Drug Companies and PBMs Are Attacking Each Other Over Drug Prices. There Is Plenty of Blame To Go Ar

Pharmacists, health insurance companies, pharmacy benefit managers (PBMs), and pharmaceutical companies are all pointing fingers at one another over drug prices. Each party says they are behaving ethically and that the other actors in the supply chain are the ones responsible for higher costs. Since Congress is considering a number of important bills to control prices, the stakes of this contest are incredibly high. It can be confusing to sort through the mass of accusations and reports, but there is plenty of blame to go around, and pharmaceutical companies and pharmacy benefit managers are most at fault.
To begin with, PBMs have stepped up their lobbying efforts. In the past we have laid out the problems with these organizations—how the PBM market has little competition and is dominated by three massive companies, how they fail to disclose data on their rebates, how the FTC does not adequately regulate the companies. In response, the Pharmaceutical Care Management Association (PCMA), their largest lobbying group, has launched a counteroffensive. In a memo PCMA spoke about how they were “building a political ‘firewall’ on Capitol Hill”, influencing the PBM regulatory environment at the state and federal level, and engaging Trump administration officials on how PBMs actually reduce drug costs. They also said they had partnered with conservative groups and created their own advertising campaign, Drug Benefit Solutions. When independent pharmacies visited Congress to advocate for stronger PBM regulation, Express Scripts paid for emails and messages questioning whether the pharmacies were really representing patients.
Drug companies haven’t been idle either. During the 2016 elections they contributed over $58 million to presidential and congressional candidates, and in 2017 they have already spent over $78 million on lobbying, substantially more than the previous year. Pharmaceutical Research and Manufacturers of America increased its annual dues by 50% and has been using the extra cash to run advertisements in many different places. Their ads have popped up on television, social media outlets, newspapers, and magazines. They have also run ads criticizing other groups, arguing that PBMs and health insurers are the real reasons for increased costs, and drug companies have less control over prices than one might think.
Both sides will need all the clever publicity they can get.
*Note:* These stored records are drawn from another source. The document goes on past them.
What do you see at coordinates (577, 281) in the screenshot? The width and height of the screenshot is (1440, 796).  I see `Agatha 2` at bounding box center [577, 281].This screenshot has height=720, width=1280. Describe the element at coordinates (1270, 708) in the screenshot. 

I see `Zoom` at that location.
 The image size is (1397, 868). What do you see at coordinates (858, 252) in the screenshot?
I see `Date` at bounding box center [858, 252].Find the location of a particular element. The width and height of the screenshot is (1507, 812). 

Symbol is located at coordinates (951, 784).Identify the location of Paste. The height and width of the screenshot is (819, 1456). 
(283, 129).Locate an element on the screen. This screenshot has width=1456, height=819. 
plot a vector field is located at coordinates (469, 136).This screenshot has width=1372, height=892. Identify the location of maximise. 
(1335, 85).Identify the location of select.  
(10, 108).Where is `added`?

The public has soured on them due to bad actors. These actors include Turing Pharmaceuticals, which bought the rights to an old medicine and then raised the price astronomically, and Express Scripts, which was recently dropped from its contract with Anthem after Anthem determined it was being overcharged and the PBM was failing to pass along discounts it negotiated on drugs. The various companies have hired PR firms and tried to distance themselves from egregious examples of price gouging.
But where there’s smoke, there’s fire. Drug companies and PBMs are mobilizing and frantically lobbying Congress because they are concerned that meaningful reform to combat price gouging will pass. Consumer advocates and reformers are making steady progress and they should take heart; the blame game shows that the companies acknowledge there is a problem. This is no time to turn back.